BEGIN WORKING DATA
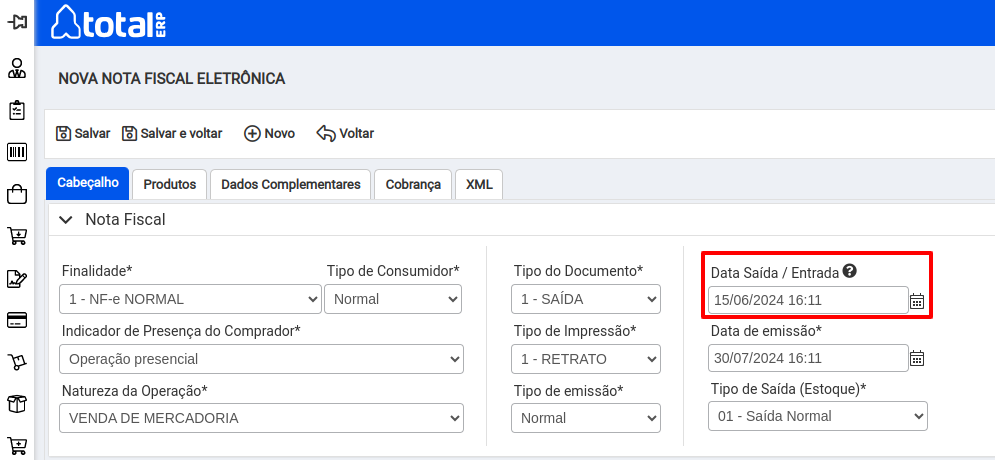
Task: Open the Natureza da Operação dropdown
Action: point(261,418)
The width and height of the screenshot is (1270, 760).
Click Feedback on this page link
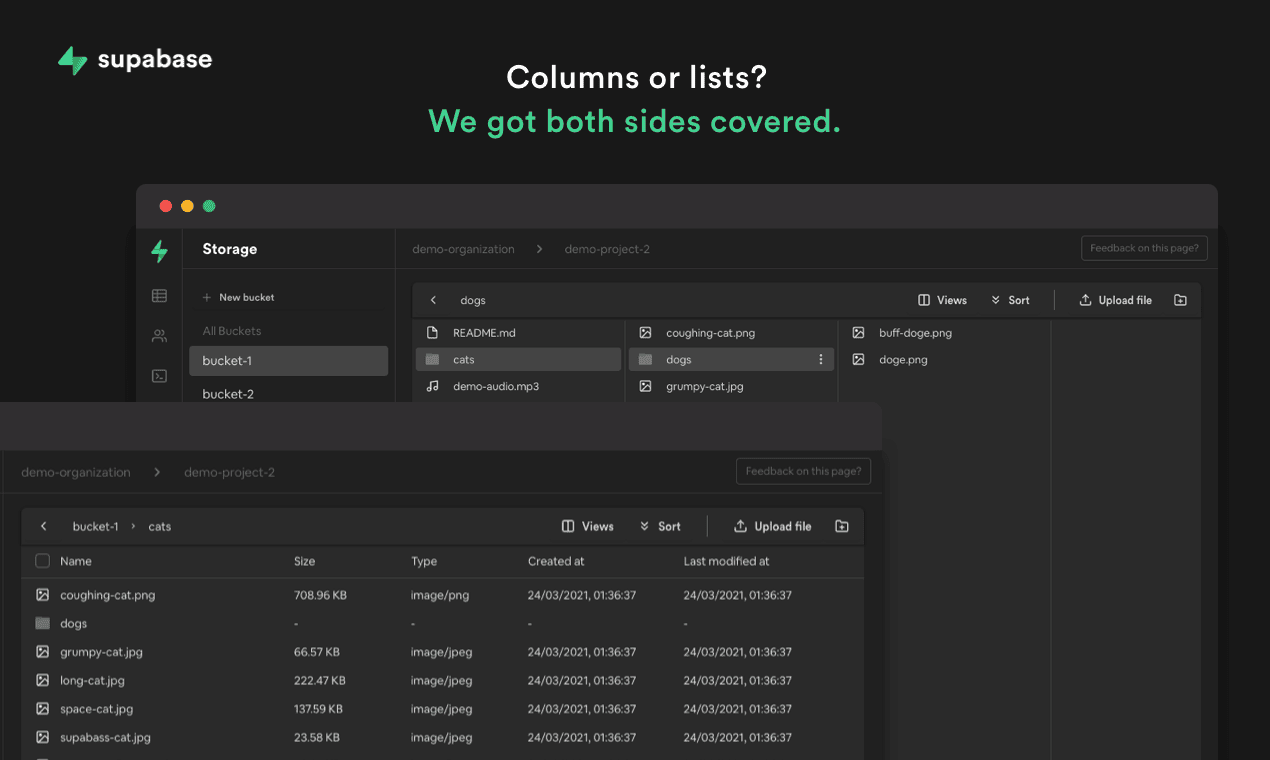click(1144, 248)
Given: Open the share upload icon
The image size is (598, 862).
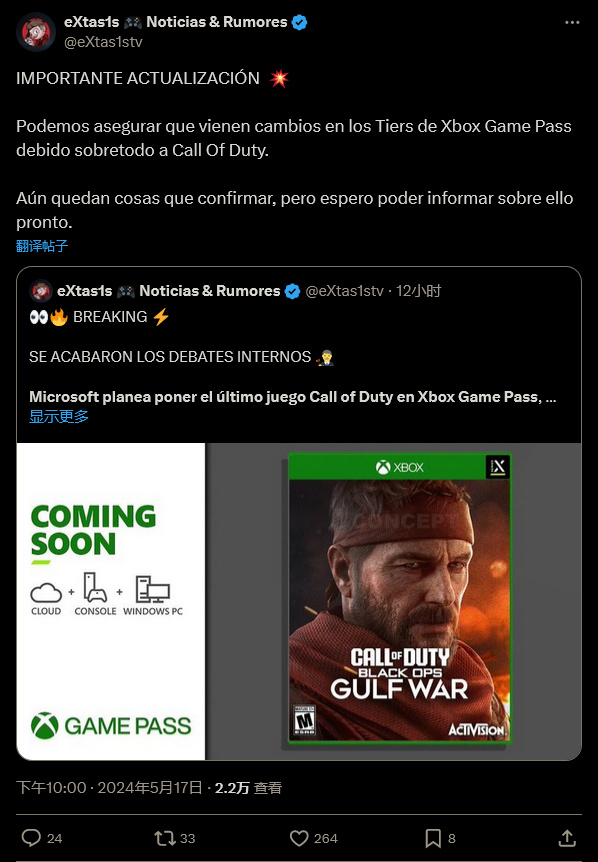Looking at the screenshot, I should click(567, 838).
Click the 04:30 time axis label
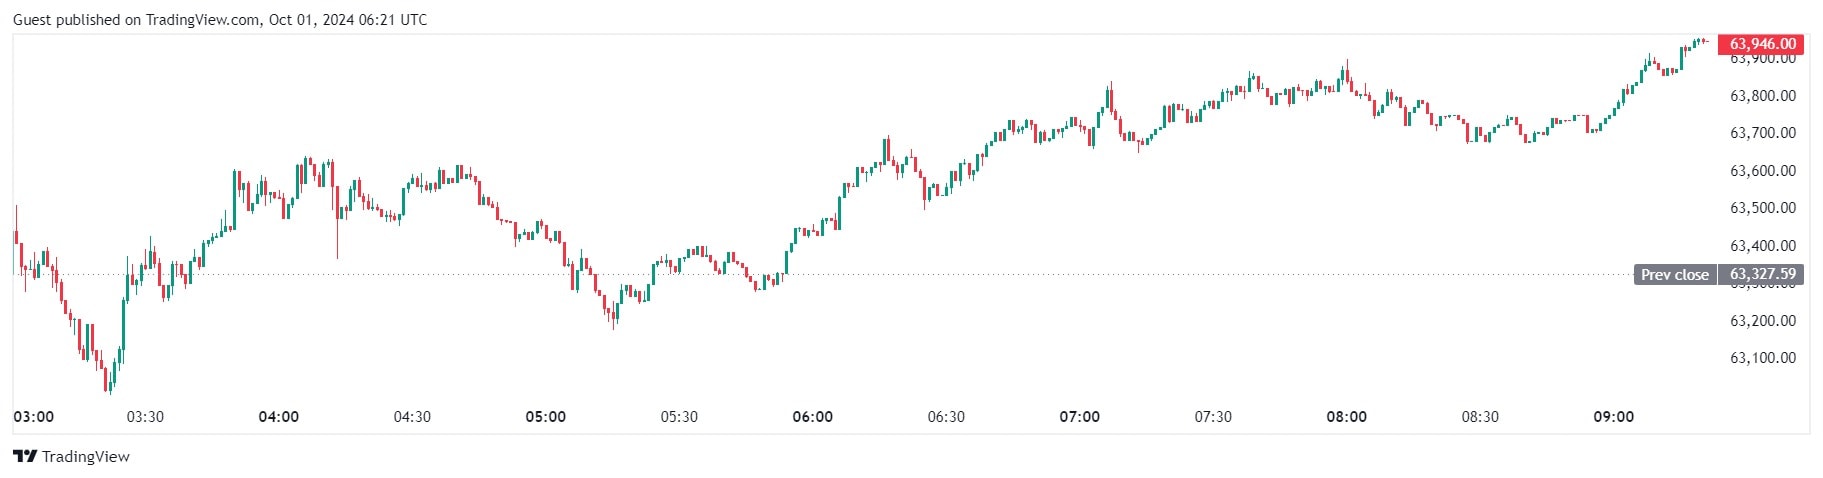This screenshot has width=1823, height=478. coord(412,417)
END WORKING DATA
§ TASK DIRECTIONS: Return only the lines that start at the line containing "The width and" and finish at the last line of the entries, exactly as written and without pictures.

§ TASK RESPONSE:
The width and height of the screenshot is (1270, 760).
Click Feedback on this page link
click(1144, 248)
Given: Open the share upload icon
The image size is (598, 862).
Looking at the screenshot, I should click(567, 838).
Click the 04:30 time axis label
This screenshot has width=1823, height=478. coord(412,417)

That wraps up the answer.